It was intimidating for me to take my clothes off in front of pretty women. Joanie looked like she should have been in front of the camera; she was just striking. Like Suze, she was very vocal and physical. But unlike Suze, who sat in her chair most of the time, and Dennis who was very quiet, slower paced, and methodical, Joanie would be up on six to eight foot ladders shooting down on you. Or she’d be on the floor or shooting from around a corner. Her body would be as contorted and twisted up as the person in front of the camera. You can always identify one of her pictures by the way they are posed. I don’t think I ever hurt as bad as after the first day I shot with her. She’d like to get you all scrunched and twisted up, and you’d think, “How in God’s name is this going to look?” But they were always great photographs. Her husband was in charge of this cone-shaped light she called her “pussy light.” This was back in the days when women still had hair on their genitalia. She’d put a little bit of oil on your pubes and he knew just how to hold the light to get just the right amount of illumination there. You never heard him say a whole lot of anything. I truly believe he didn’t want to make anyone uncomfortable, like an onlooker or anything like that. He was very much a gentleman.
They were all totally professional. They never came on to their subjects. I eventually did date Dennis, though. One night he said, “Why don’t you come on over? I’ll order some dinner and go through the pictures.” We always liked each other and there was a good chemistry there and things just happened. I loved him to death. He was a nice man. But I don’t think either of us was ever in love with the other. It was something safe. I knew what he did and he obviously knew my story. At the time, I was the only nude photography he was doing. I enjoyed my time with him but knew it wasn’t going to amount to much. I can’t even remember us breaking up. There was never an argument or anything like that. I got busy at one point and we just stopped seeing each other.
----------------
From the passage about the photographers, write out word for word the part that begins at the words "They were all" and ends after the words "seeing each other.".

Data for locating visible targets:
----------------
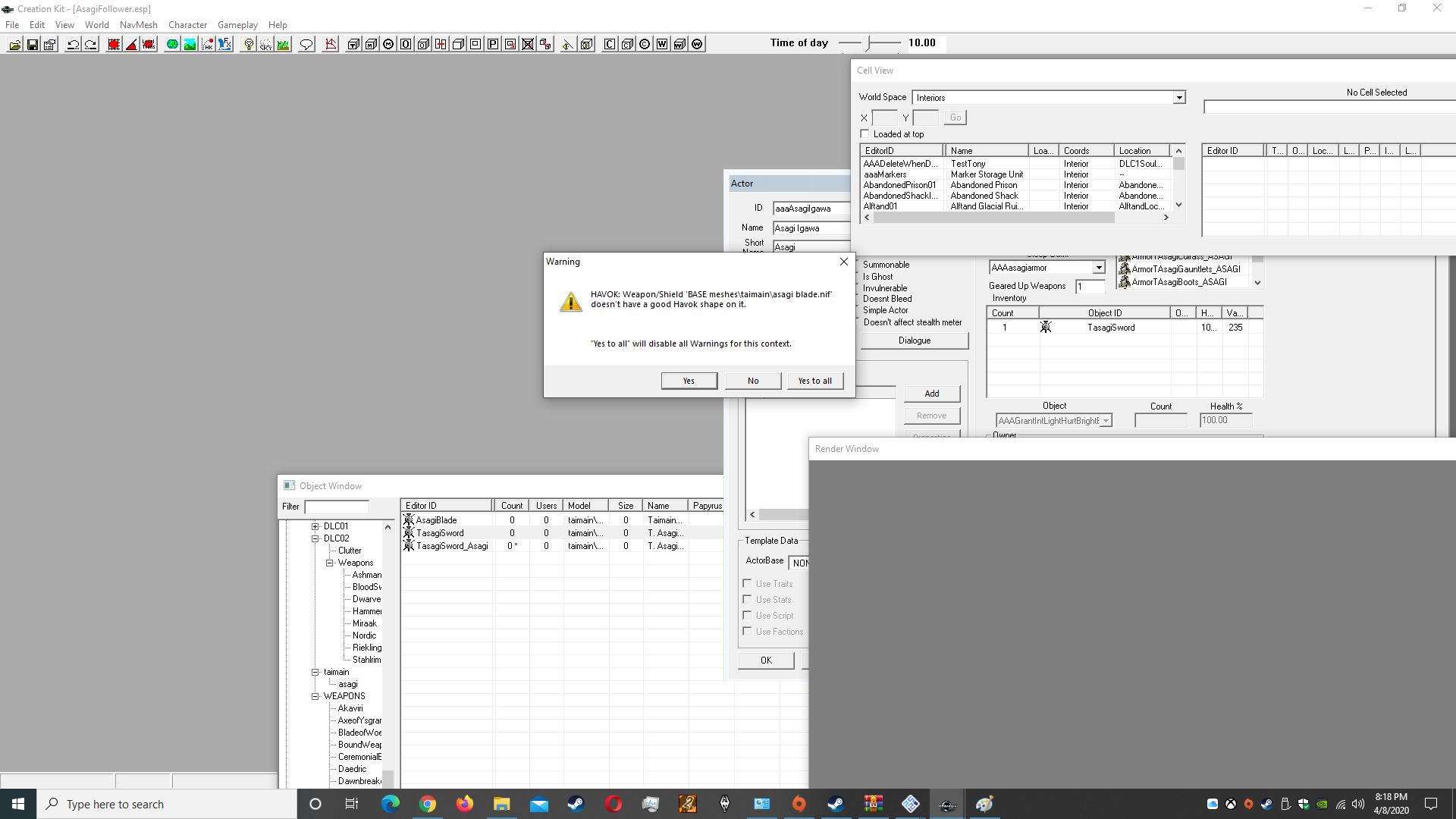Open the Gameplay menu

click(237, 25)
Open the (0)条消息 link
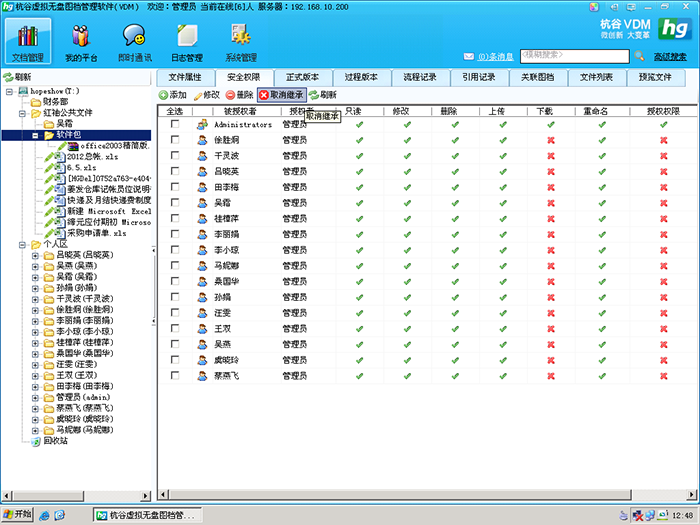The image size is (700, 525). (496, 57)
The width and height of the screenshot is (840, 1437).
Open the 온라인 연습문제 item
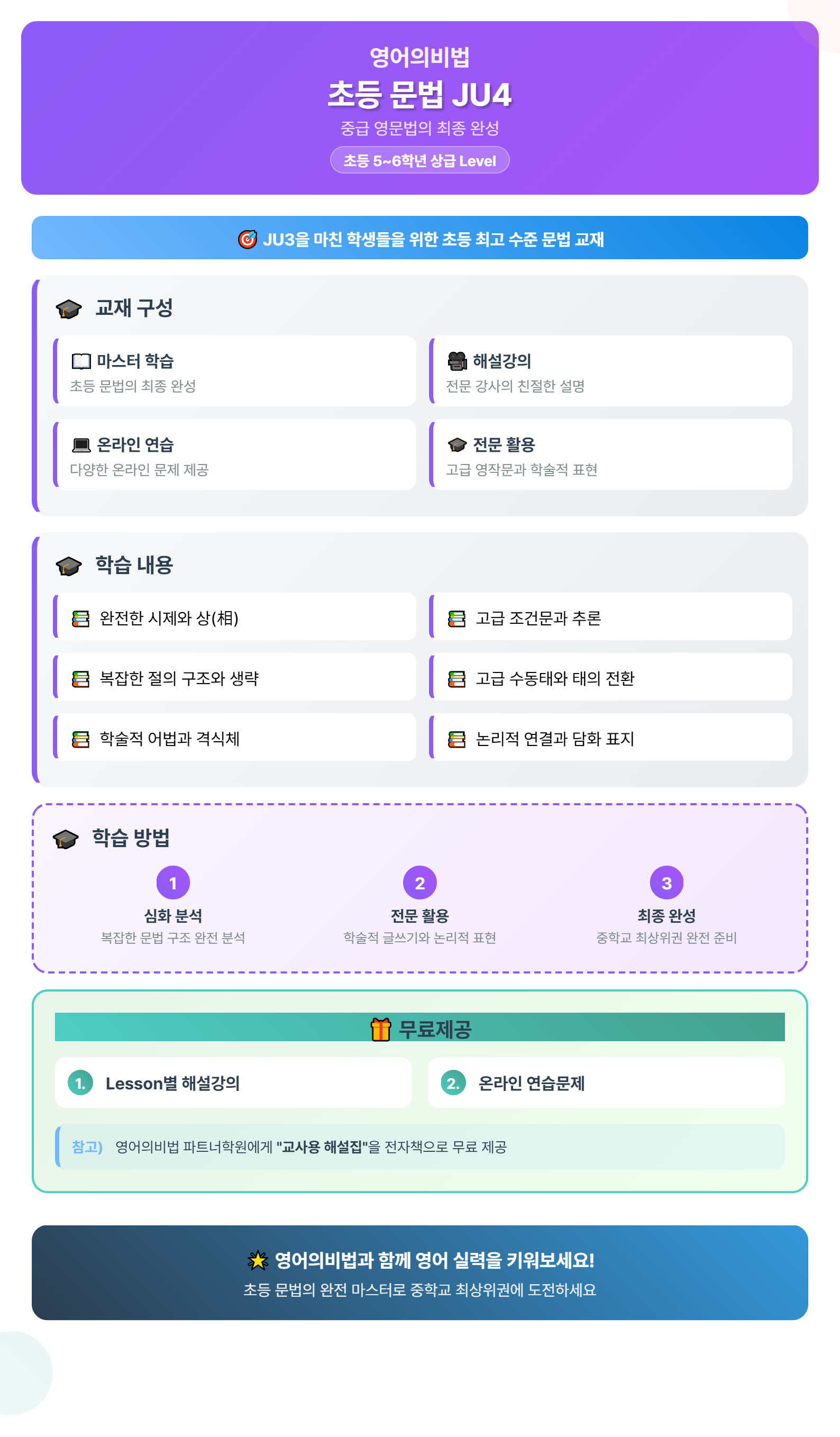tap(606, 1083)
----------------
** Correct result **
They were all totally professional. They never came on to their subjects. I eventually did date Dennis, though. One night he said, “Why don’t you come on over? I’ll order some dinner and go through the pictures.” We always liked each other and there was a good chemistry there and things just happened. I loved him to death. He was a nice man. But I don’t think either of us was ever in love with the other. It was something safe. I knew what he did and he obviously knew my story. At the time, I was the only nude photography he was doing. I enjoyed my time with him but knew it wasn’t going to amount to much. I can’t even remember us breaking up. There was never an argument or anything like that. I got busy at one point and we just stopped seeing each other.